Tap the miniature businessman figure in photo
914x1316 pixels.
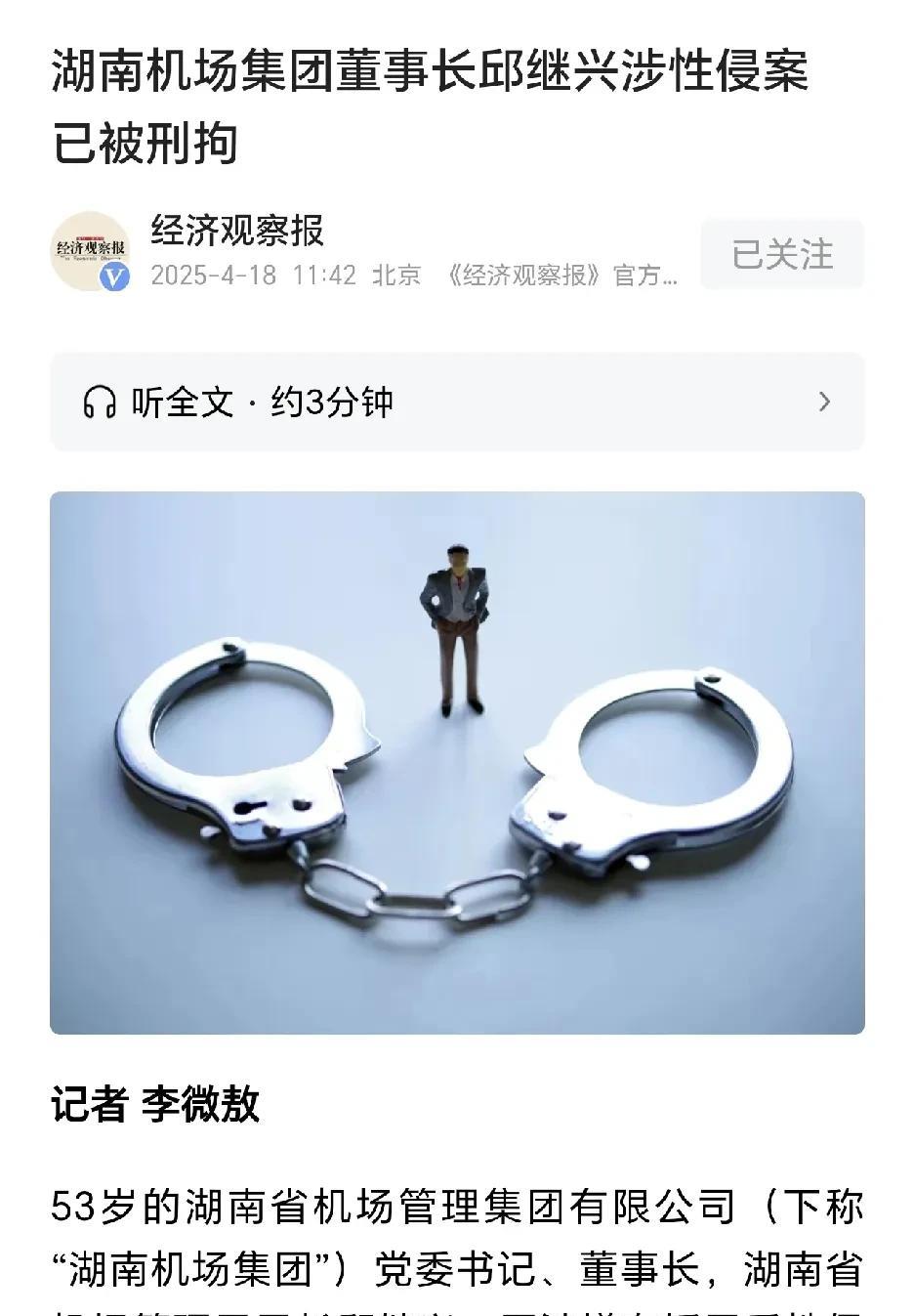(x=455, y=630)

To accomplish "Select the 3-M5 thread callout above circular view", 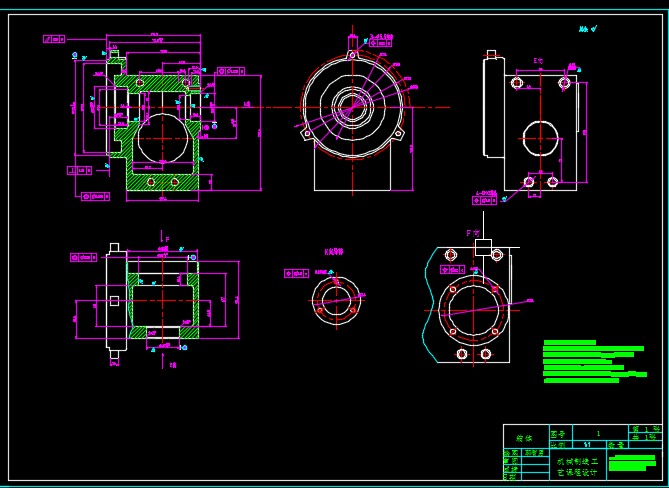I will tap(381, 39).
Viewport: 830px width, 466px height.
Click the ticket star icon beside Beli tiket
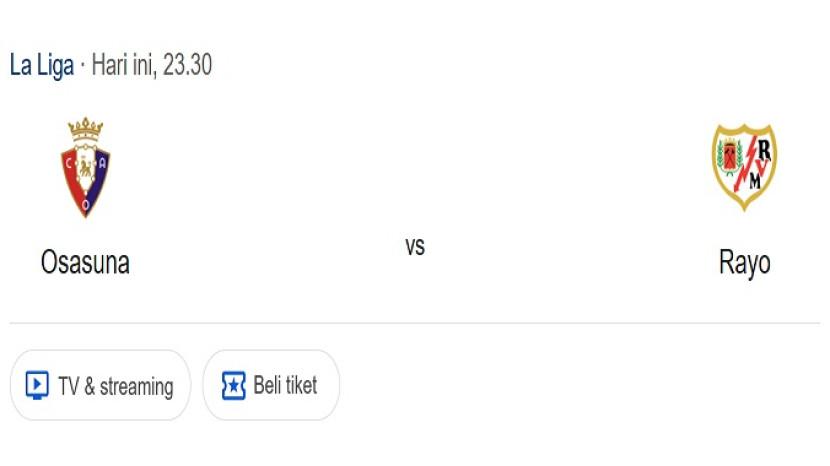[x=233, y=385]
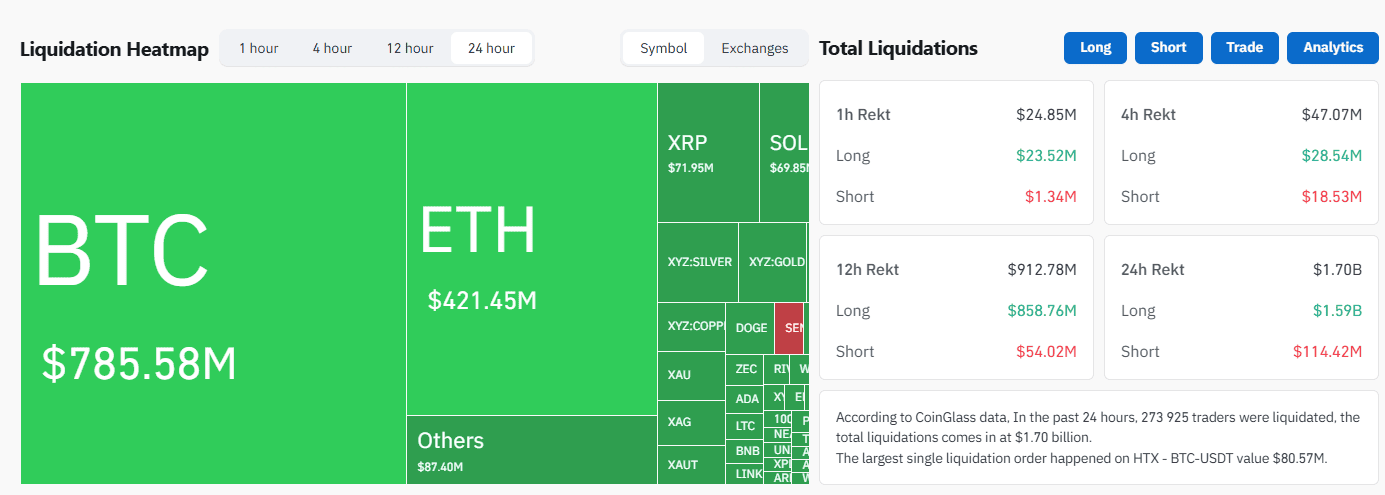Click the Others heatmap tile

(531, 449)
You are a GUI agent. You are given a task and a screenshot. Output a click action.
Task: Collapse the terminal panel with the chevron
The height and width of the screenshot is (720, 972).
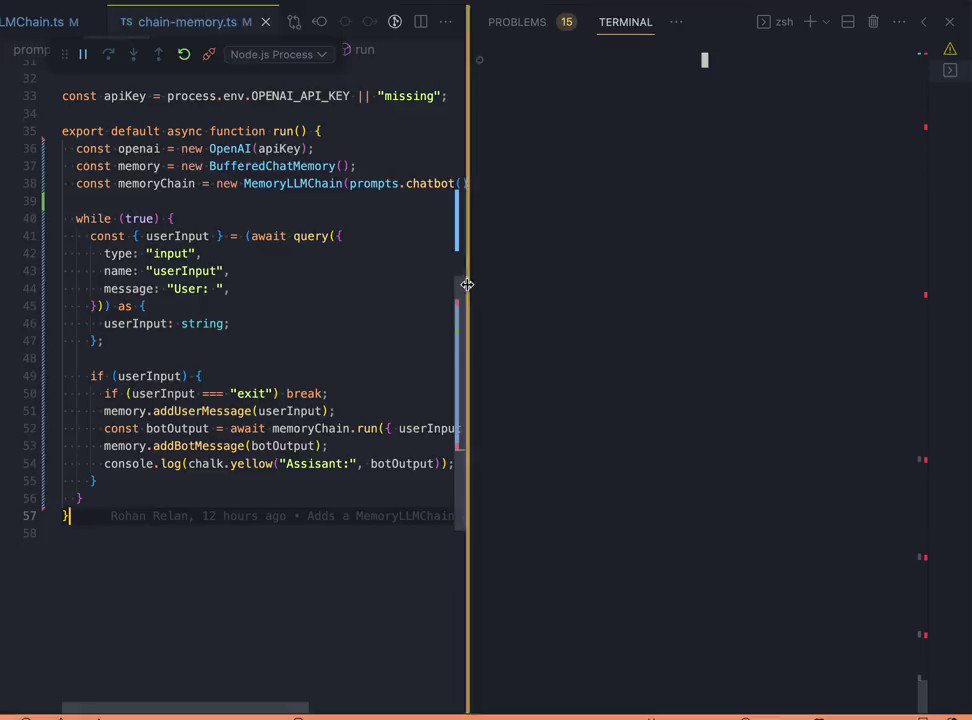(924, 21)
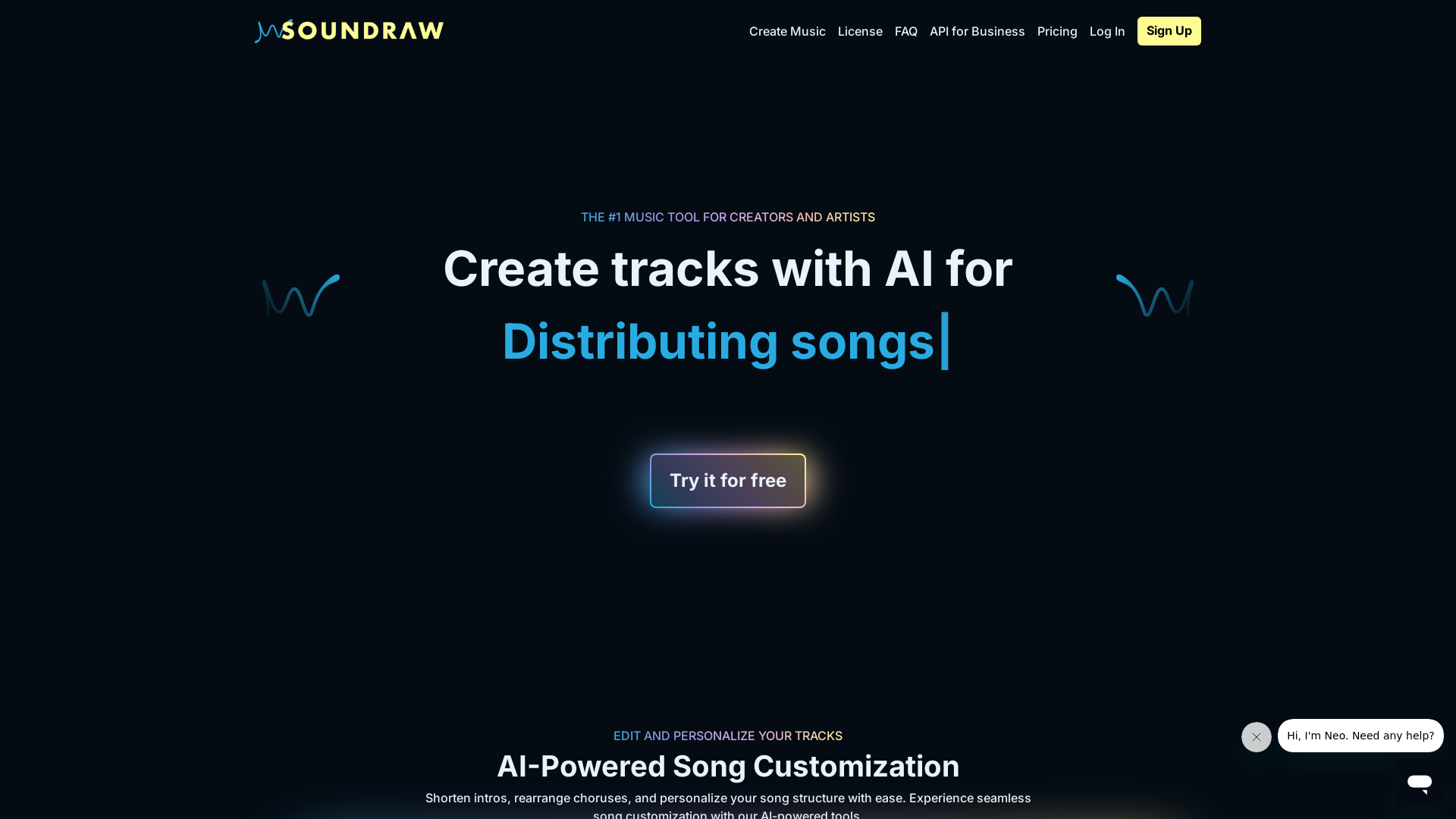Click the close X button on chat widget
The image size is (1456, 819).
(1256, 737)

- Exercise objective: All lines from the one containing "Viewport: 830px width, 466px height." through the end of the data are to be restated exactly, with nothing else and without the pictures.

- Exercise answer:
Viewport: 830px width, 466px height.
Click the ticket star icon beside Beli tiket
[x=233, y=385]
Click the Others heatmap tile

(531, 449)
You are a GUI agent. You are given a task and a screenshot. Output a click action.
Task: Collapse the terminal panel with the chevron
The height and width of the screenshot is (720, 972).
(924, 21)
Click the close X button on chat widget
The image size is (1456, 819).
(1256, 737)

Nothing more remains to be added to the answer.